Can We Own Space? Buying Your Own Piece of the High Frontier

Space for Sale!


Compared to a regular human, the Earth is enormous. And compared to the Earth, the Universe is really enormous. Like, maybe infinitely enormous.

And yet, Earth is the only place humans are allowed to own. You can buy a plot of land in the city or the country, but you can’t buy land on the Moon, on Mars or on Alpha Centauri.

It’s not that someone wouldn’t be willing to sell it to you. I could point you at a few locations on the internet where someone would be glad to exchange your “Earth money” for some property rights on the Moon. But I can also point you to a series of United Nations resolutions which clearly states that outer space should be free for everyone. Not even the worst rocky outcrop of Maxwell Montes on Venus, or the bottom of Valles Marineris on Mars can be bought or sold.

However, the ability to own property is one of the drivers of the modern economy. Most people either own land, or want to own land. And if humans do finally become a space faring civilization, somebody is going to want to own the property rights to chunks of space. They’re going to want the mining rights to extract resources from asteroids and comets.

We’re going to want to know, once and for all, can I buy the Moon?

Until the space age, the question was purely hypothetical. It was like asking if you could own dragons, or secure the mining rights to dreams. Just in case those become possible, my vote to both is no.

The Sputnik spacecraft stunned the world when it was launched into orbit on Oct. 4th, 1954. Credit: NASA

But when the first satellite was placed into orbit in 1957, things became a lot less hypothetical. Once multiple nations had reached orbitable capabilities, it became clear that some rules needed to be figured out – the Outer Space Treaty.

The first version of the treaty was signed by the US, Soviet Union and the United Kingdom back in 1967. They were mostly concerned with preventing the militarization of space. You’re not allowed to put nuclear weapons into space, you’re not allowed to detonate nuclear weapons on other planets. Seriously, if you’ve got plans and they relate to nuclear weapons, just, don’t.

Can’t kill killer asteroids with nukes. Credit: Los Alamos National Lab

Over the years, almost the entire world has signed onto the Outer Space Treaty. 106 countries are parties and another 24 have signed on, but haven’t fully ratified it yet.

In addition to all those nuclear weapons rules, the United Nations agreed on several other rules. In fact, its full name is, The Treaty on Principles Governing the Activities of States in the Exploration and Use of Outer Space, including the Moon and Other Celestial Bodies.

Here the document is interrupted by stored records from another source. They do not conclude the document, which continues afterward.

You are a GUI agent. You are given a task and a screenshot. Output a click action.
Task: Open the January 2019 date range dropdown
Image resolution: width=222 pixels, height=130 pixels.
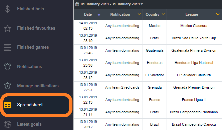click(x=112, y=4)
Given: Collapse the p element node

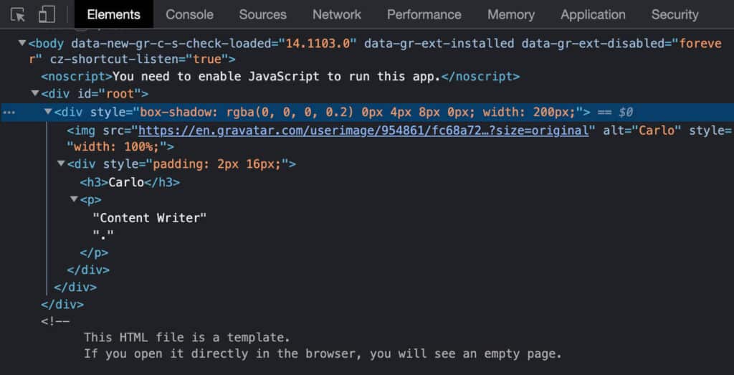Looking at the screenshot, I should pyautogui.click(x=74, y=200).
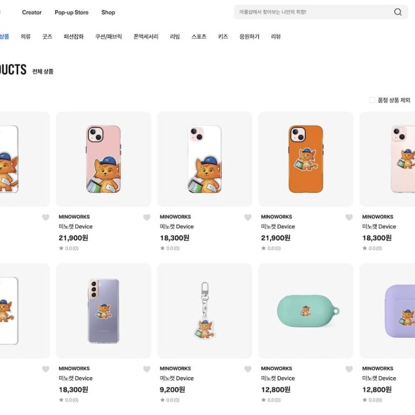Screen dimensions: 415x415
Task: Heart the orange case 미노캣 Device product
Action: (x=349, y=218)
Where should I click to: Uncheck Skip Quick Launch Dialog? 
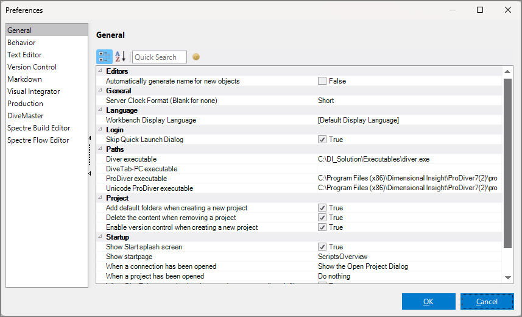click(x=322, y=140)
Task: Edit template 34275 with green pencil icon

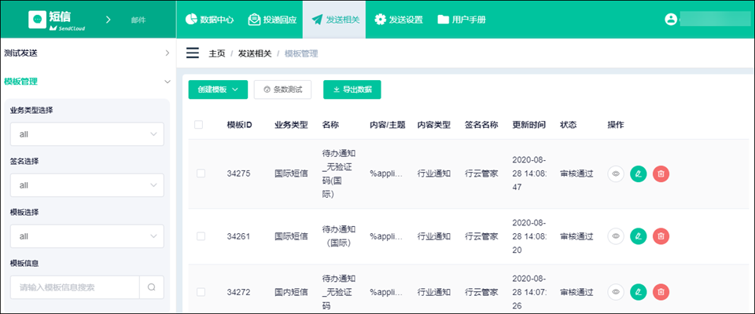Action: click(639, 173)

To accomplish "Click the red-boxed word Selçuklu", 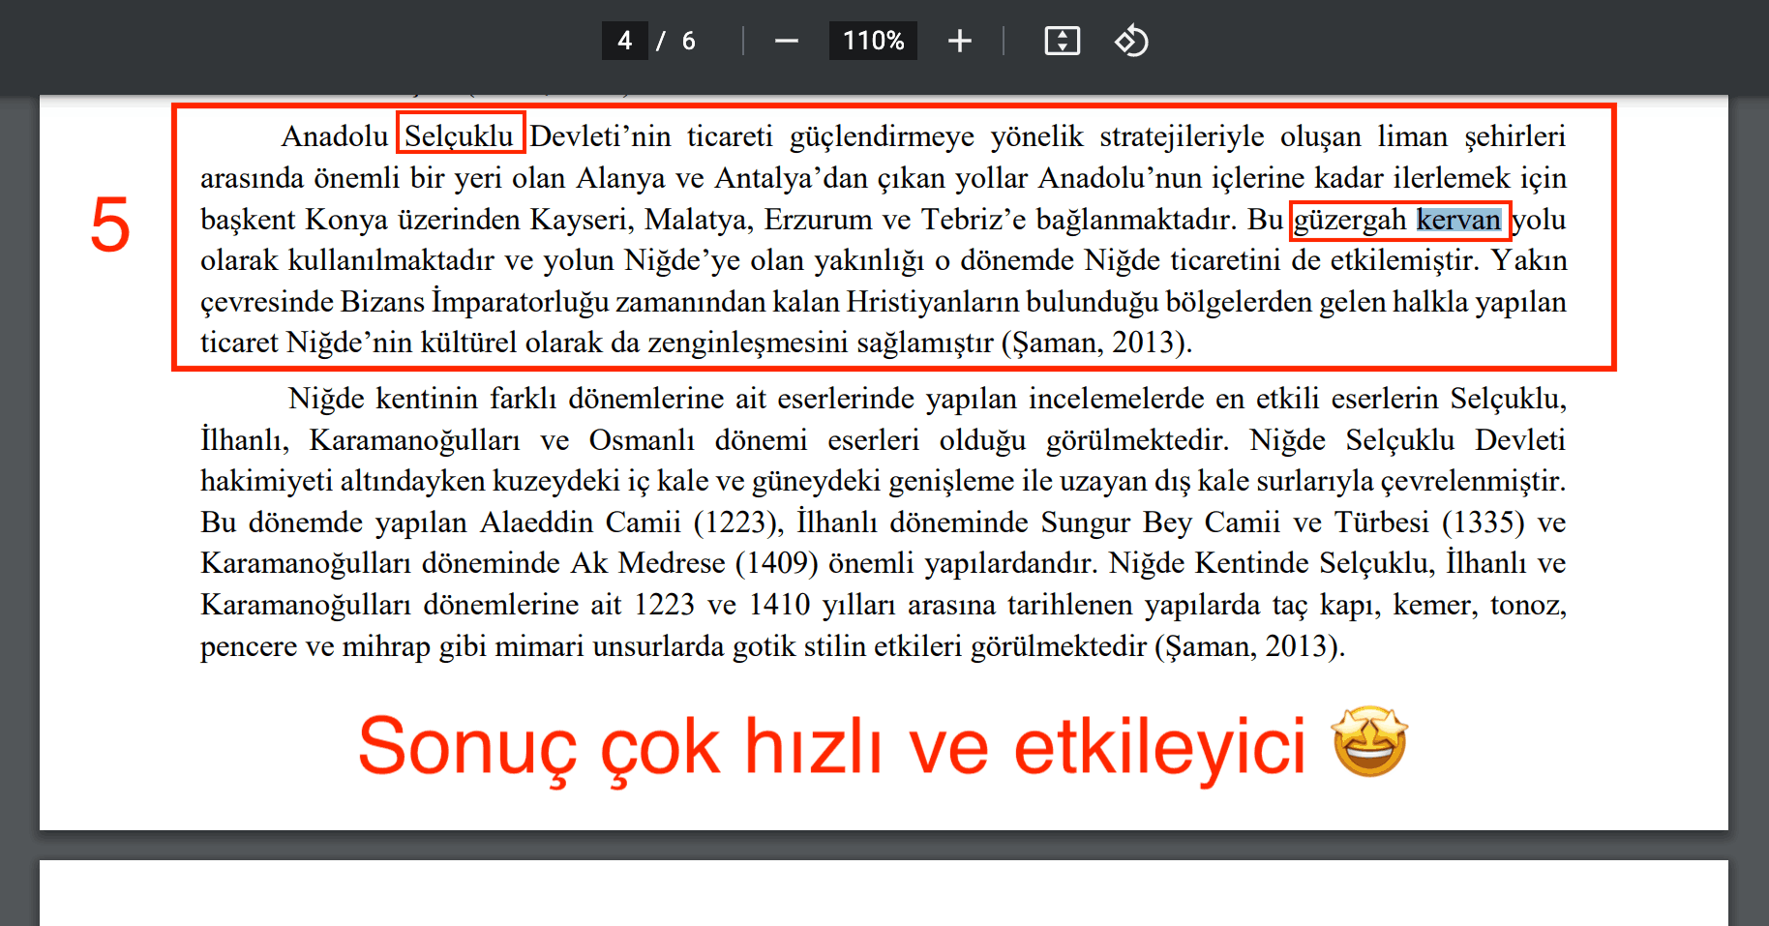I will 460,135.
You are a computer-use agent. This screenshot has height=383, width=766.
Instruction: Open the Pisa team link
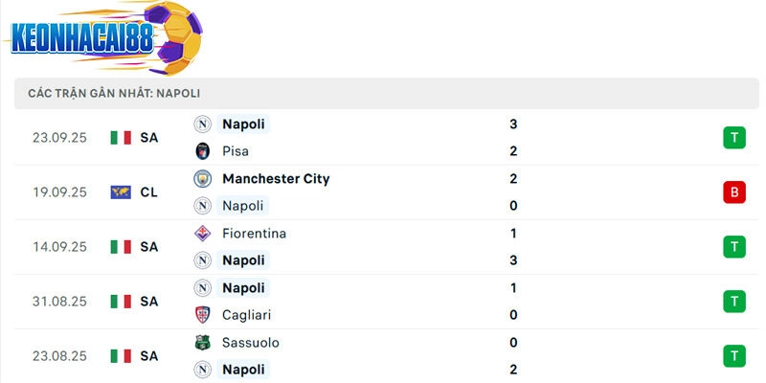[x=237, y=151]
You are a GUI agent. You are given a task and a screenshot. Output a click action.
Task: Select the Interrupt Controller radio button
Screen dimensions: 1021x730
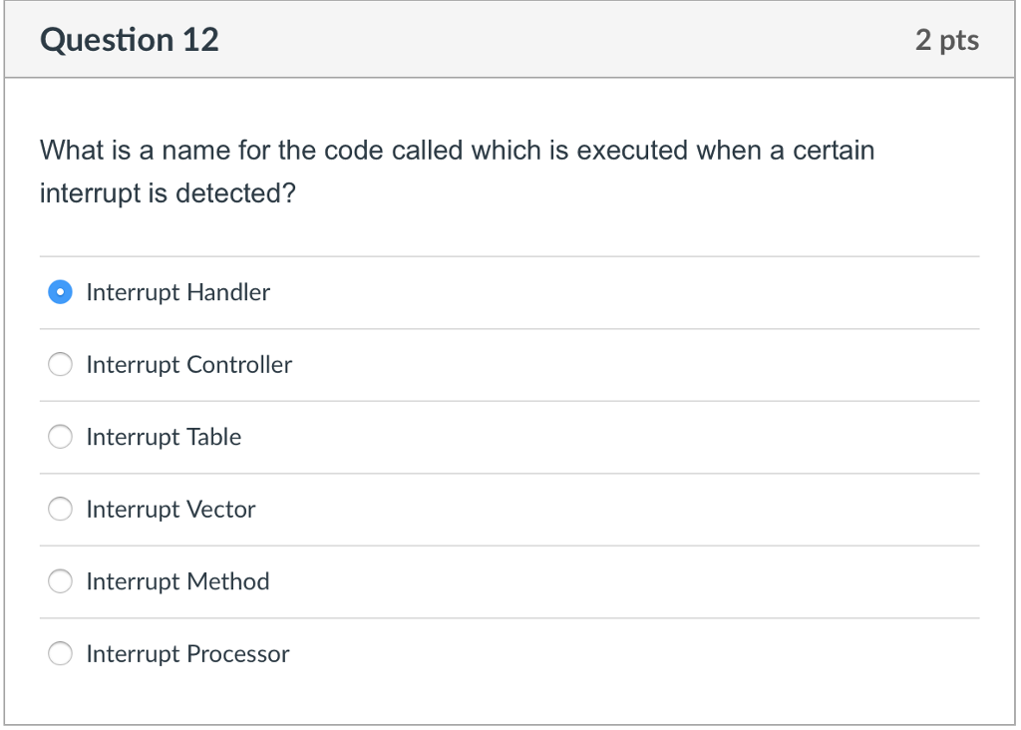point(60,364)
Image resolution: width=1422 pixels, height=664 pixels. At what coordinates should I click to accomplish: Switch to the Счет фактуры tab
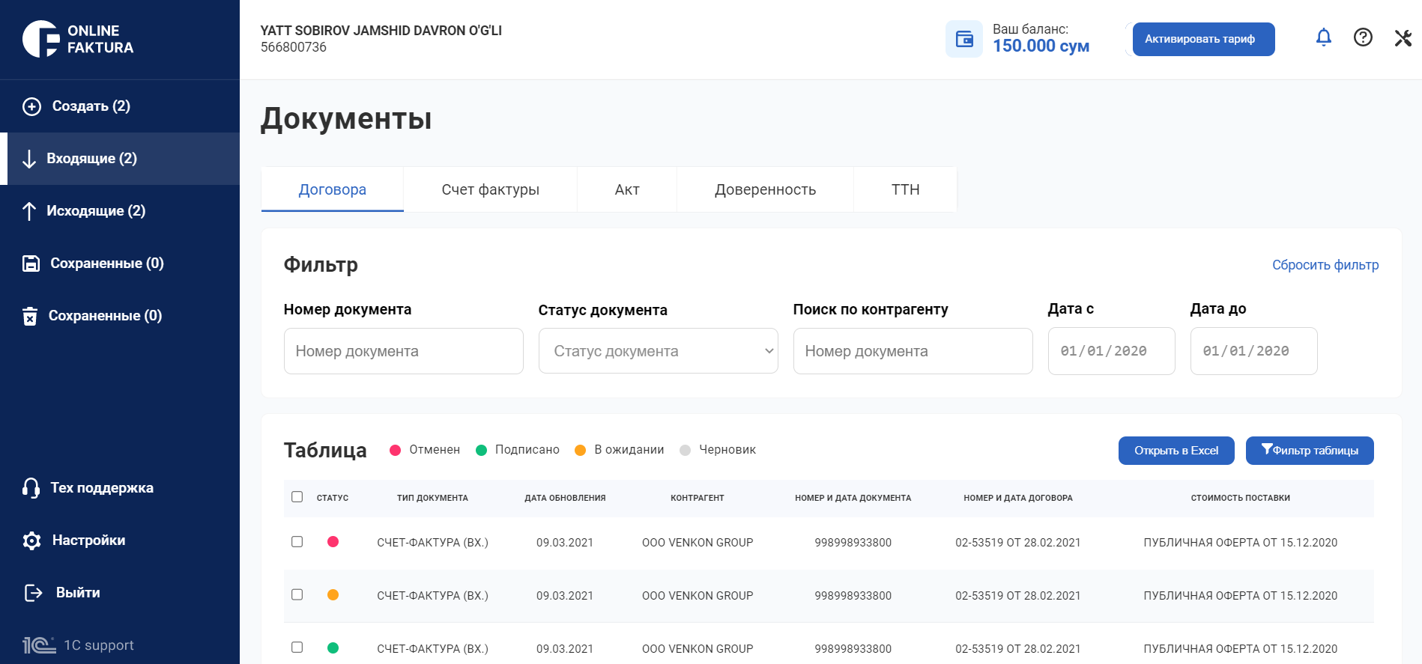pyautogui.click(x=490, y=189)
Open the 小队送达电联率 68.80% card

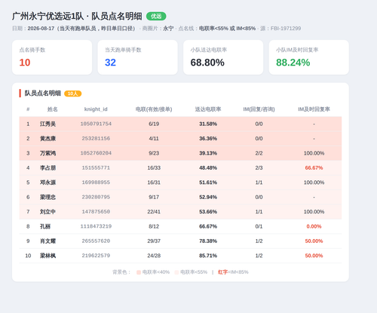[x=223, y=57]
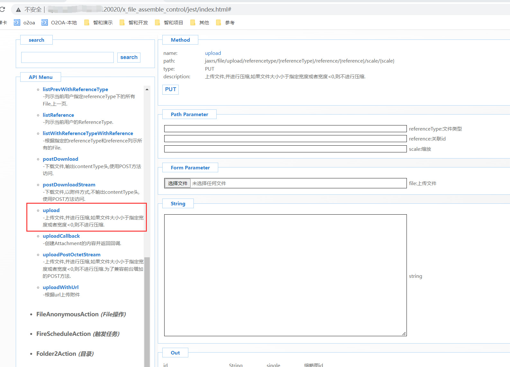
Task: Focus the referenceType path parameter field
Action: 285,129
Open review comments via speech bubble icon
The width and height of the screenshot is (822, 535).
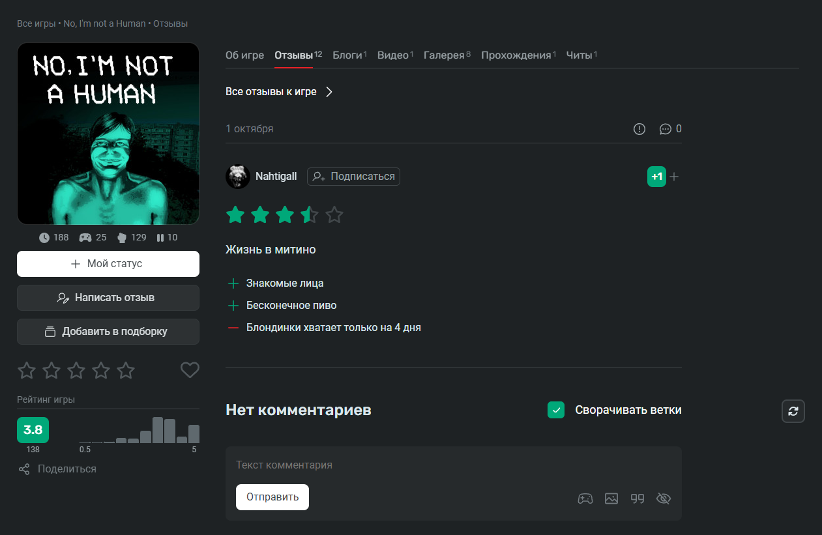pyautogui.click(x=666, y=129)
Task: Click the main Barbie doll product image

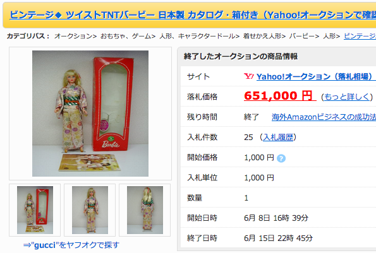Action: click(90, 114)
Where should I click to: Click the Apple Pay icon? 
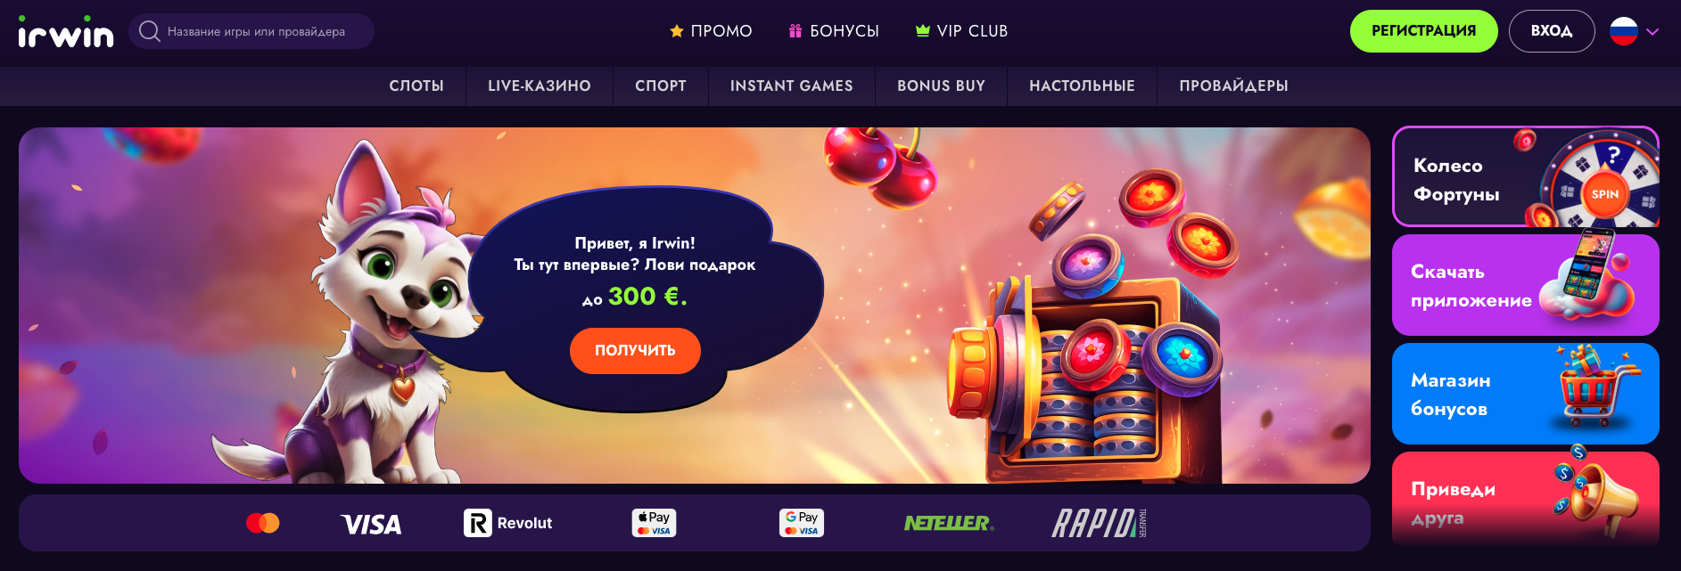[x=654, y=523]
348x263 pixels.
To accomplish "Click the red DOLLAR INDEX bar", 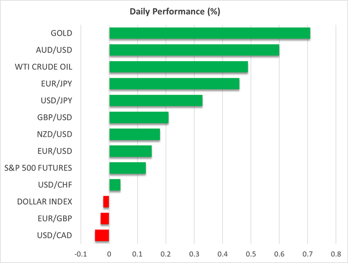I will coord(106,202).
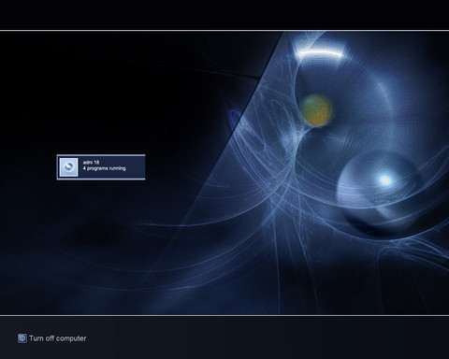Click the top horizontal divider line

pyautogui.click(x=225, y=30)
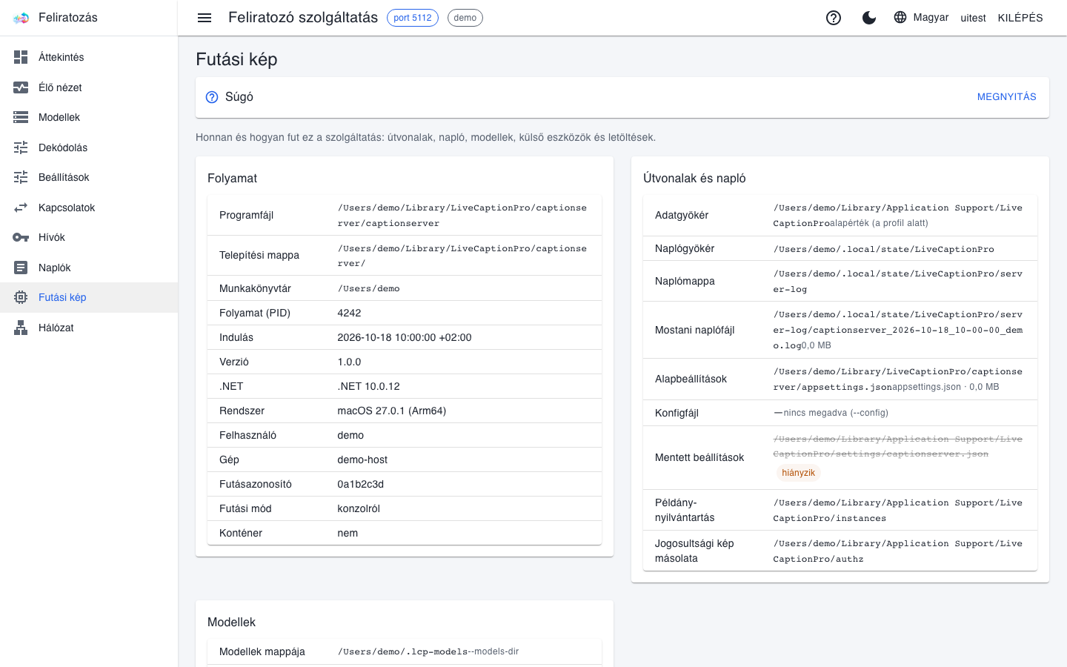Select the Futási kép sidebar item
This screenshot has width=1067, height=667.
point(89,297)
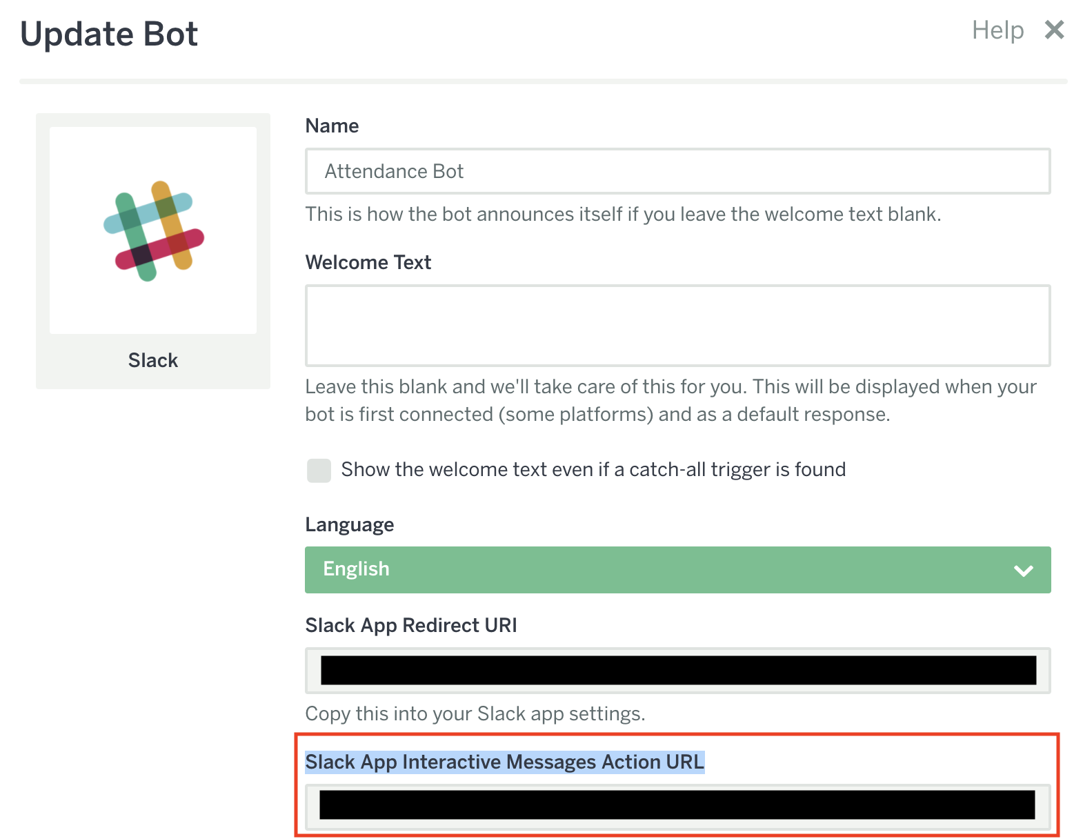
Task: Click into the Name input field
Action: [x=677, y=171]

Here’s the relevant language:

Outer space, including the moon and other celestial bodies, is not subject to national appropriation by claim of sovereignty, by means of use or occupation, or by any other means.

No country can own the Moon. No country can own Jupiter. No country can own a tiny planet, off in the corner of the Andromeda Galaxy. And no citizens or companies from those countries can own any property either.

And so far, no country has tried to. Seriously, space exploration is incredibly difficult. We’ve only set foot on the Moon a couple of times, decades ago, and never returned.

But with all the recent developments, it looks like we might be getting closer to wondering if we can own dragons, or a nice acreage on Mars.

Perhaps the most interesting recent development is the creation of not one, not two, but three companies dedicated to mining resources from asteroids: Planetary Resources, Kepler Energy, and Deep Space Industries.

Just a single small asteroid could contain many useful minerals, and there could potentially be tens of billions of dollars in profit for anyone who can sink robotic mining shafts into them.

Asteroid mining concept. Credit: NASA/Denise Watt

The three different companies have their own plans on how they’re going to identify potential mining targets and extract resources, and I’m not going to go into all the details of what it would take to mine an asteroid in this video.

But according to the Outer Space Treaty, is it legal? The answer, is: probably.

The original treaty was actually pretty vague. It said that no country can claim sovereignty over a world in space, but that doesn’t mean we can’t utilize some of its resources. In fact, future missions to the Moon and Mars depend on astronauts “living off the land”, harvesting local resources like ice to make air, drinking water and rocket fuel. Or building structures out of Martian regolith.

Mining an entire asteroid for sweet sweet profit is just a difference of scale.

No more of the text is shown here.